Sandra and Alyssa tell O'Brien the Zingari tribe are from the highlands. Setting off to learn more, they stop to help a woman whose house has been set on fire, and rescue her son Antonio who is trapped inside. At the river, they see Ataninde, who is taking Djamori's body for funeral rites. Against Alyssa's wishes, O'Brien insists they follow Ataninde on the river in a canoe. The pistoleiro follows them, and shoots O'Brien in the shoulder with a rifle. They escape into the rainforest only to be captured by the Zingari, led by Ataninde. In their village, RJ photographs the fatal blows that prove Djamori was murdered. That evening during the funeral dance, Alyssa and O'Brien are given an hallucinogenic drink, leading to passionate sex.

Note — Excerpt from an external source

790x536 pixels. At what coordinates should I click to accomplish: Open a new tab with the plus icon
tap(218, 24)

The next day, they develop the photos, but Valdez intercepts and ties up O'Brien inside his hotel room with a bomb. Alyssa saves him in time and they flee. Alyssa suspects Sandra knew about the bomb. At her office, O'Brien sees the pistoleiro handing Lucavida his photos, while Sandra sits with them. When Ataninde refuses to help them further, they shelter with Nacia Santos well RJ calls Chato to arrange a flight out of Bolivia. He agrees to meet in Bella Vista, but Valdez finds them first. Valdez and the police try to take O'Brien away, but the community bands together in passive resistance to bar his way. Valdez shoots one of them, but Nacia and Alyssa join them, interlocking their arms to form a human wall. Enraged, Valdez shoots Alyssa. Before they can haul O'Brien away, Ataninde takes Valdez hostage to demand his release. O'Brien picks up Alyssa, and Ataninde stabs Valdez to death.

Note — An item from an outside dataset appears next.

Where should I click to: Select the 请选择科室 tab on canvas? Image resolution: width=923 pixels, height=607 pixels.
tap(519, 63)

Every day, more than 70,000 acres of rainforest are destroyed. The loss to humanity and science is incalculable.
— – Closing statement
 While driving away, the pistoleiro fires at them. Ataninde shoots the pistoleiro, but not mortally. As Chato arrives with his sea plane, the pistoleiro kills Ataninde with a crossbow. O'Brien finally kills the pistoleiro, and Chato flies O'Brien and Alyssa away from arriving police. Before she dies, Alyssa asks O'Brien to promise her, "Write about what you feel, not about what you have seen".

==Production==
As reported on A&E's Biography on November 18, 2005, in an interview clip with the film's director, the film was a harrowing experience in many ways. Bullock was concerned that the canoe she was riding could have possibly tipped over and dumped her in dangerous waters.

==Reception==
Leonard Maltin summarized that this "well-intentioned 'save the rainforest'" film was "marred" by Sheffer's "reckless and hostile behavior" and whose "contrived romance" with Bullock is not believable.